Asset manager Cliff Asness recently wrote an op-ed piece in the Wall Street Journal wondering if those who decried companies buying back their stock didn’t suffer from “buyback derangement syndrome.”
Asness allowed that net investment, normalized by total assets or total market capitalization, was recently lower for companies in the Russell 3000 Index than it was in the 1990s, “but positive and much higher than during the 2008 financial crisis.”
It seems strange to crow that investment is better now than during the financial crisis.
And Asness offers no opinion or interpretation on why investment should be lower now than in the 1990s, especially given that low interest rates after the financial crisis were supposed to stimulate investment. Granted, his purpose isn’t to comment on Federal Reserve policy, but one might think he’d have something to say about lower investment immediately after a financial crisis – when investment is most needed. Asness also doesn’t say how much lower investment is now. That’s strange, given that he will conclude by asserting the buyback arguments amount to “innumerate nonsense.”

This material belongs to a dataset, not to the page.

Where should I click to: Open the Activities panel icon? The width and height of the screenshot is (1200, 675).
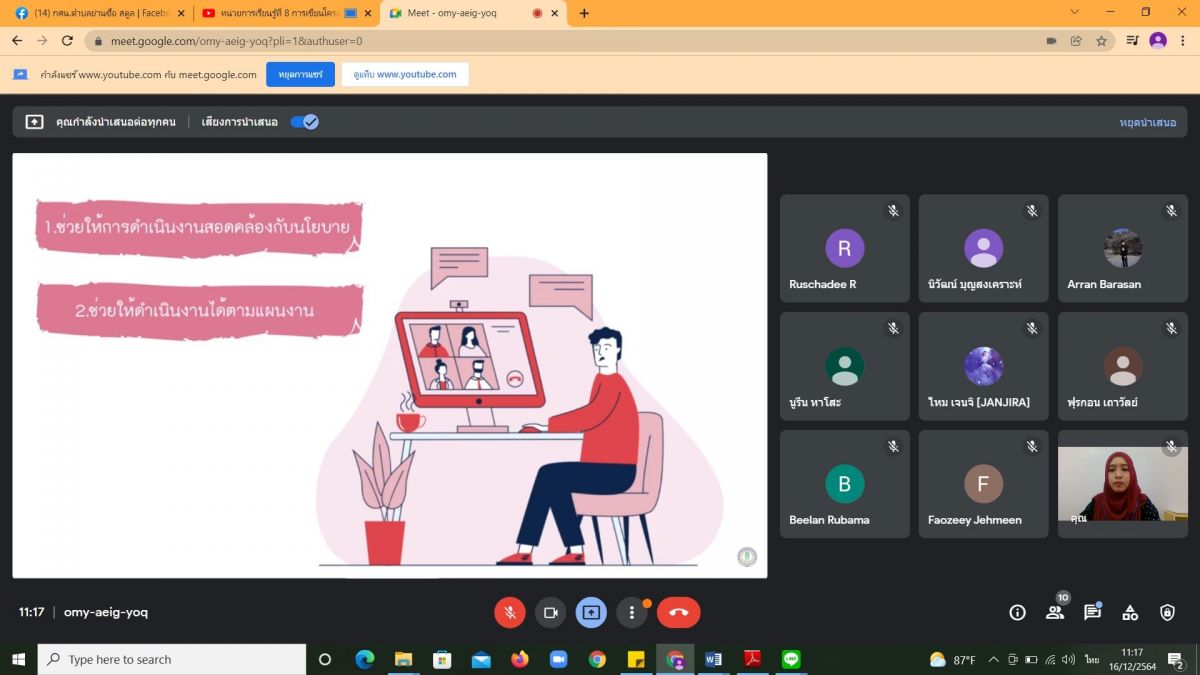coord(1130,612)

Asness mentions that companies aren’t shrinking away by buying their stock, because they are also borrowing a lot of money. “Think of this as a debt-for-equity swap,” he says – again neutrally or flatly. Is it good or bad – and for whom? — that companies are exchanging equity for debt? Asness doesn’t say. Moreover, later Asness will defend the argument that buybacks are indeed a form of liquidation.
Next, Asness argues that investors do not spend the money paid out in buybacks frivolously. Instead, investors buy other stocks and bonds with their buyback bounty, thereby shifting capital from companies that don’t need it to those that do. But that’s a little too neat. An investor buying stock on the secondary market isn’t giving money to a company in exchange for shares. Rather the investor is buying from another investor a claim to profits on capital already raised by a company previously.
Then things get stranger in Asness’s article. He argues that there’s no way to tell how much buybacks have boosted stock market returns since the financial crisis. And returns have been prodigious – around 15% annualized. But in making this argument Asness admits that it’s possible buybacks have boosted stock returns. Yet when turning to arguments about Apple – that the firm is a scam fueled by buybacks – he relies on the argument that buybacks are a form of liquidation that reduce market capitalization.
So do buybacks boost stock market returns or reduce market capitalization? It’s hard to know what Asness thinks. Clearly reducing share count and elevating earnings-per-share – the obvious immediate effects of buybacks — should increase the share price. But Asness doesn’t say whether a higher share price should compensate for fewer shares precisely and keep market capitalization stable, or whether it should alter market capitalization. He only says that it’s difficult to know if buybacks have boosted stock market returns, but also that it’s crazy to think Apple’s market capitalization shouldn’t be reduced instead of elevated by share buybacks.
Perhaps Asness is consistent is asserting that buybacks probably haven’t boosted market returns and certainly haven’t boosted Apple’s market capitalization. But he doesn’t think it’s impossible that buybacks have boosted stock returns, leaving himself vulnerable to the charge that he is confused about whether buybacks boost returns (and market capitalization) or amount to a liquidation and shrinkage of market capitalization.
Ultimately, Asness is upset that people are examining what corporations do with their profits when Americans have so many other things to debate. But when profit margins are so persistently high and a higher percentage of profits are returned to capital, perhaps he shouldn’t be so naïve to think a political debate wouldn’t commence about corporate profits and share buybacks. Moreover, despite calling the buyback arguments “innumerate nonsense,” it seems Asness has some thinking to do about whether buybacks boost market returns or are a form of liquidation.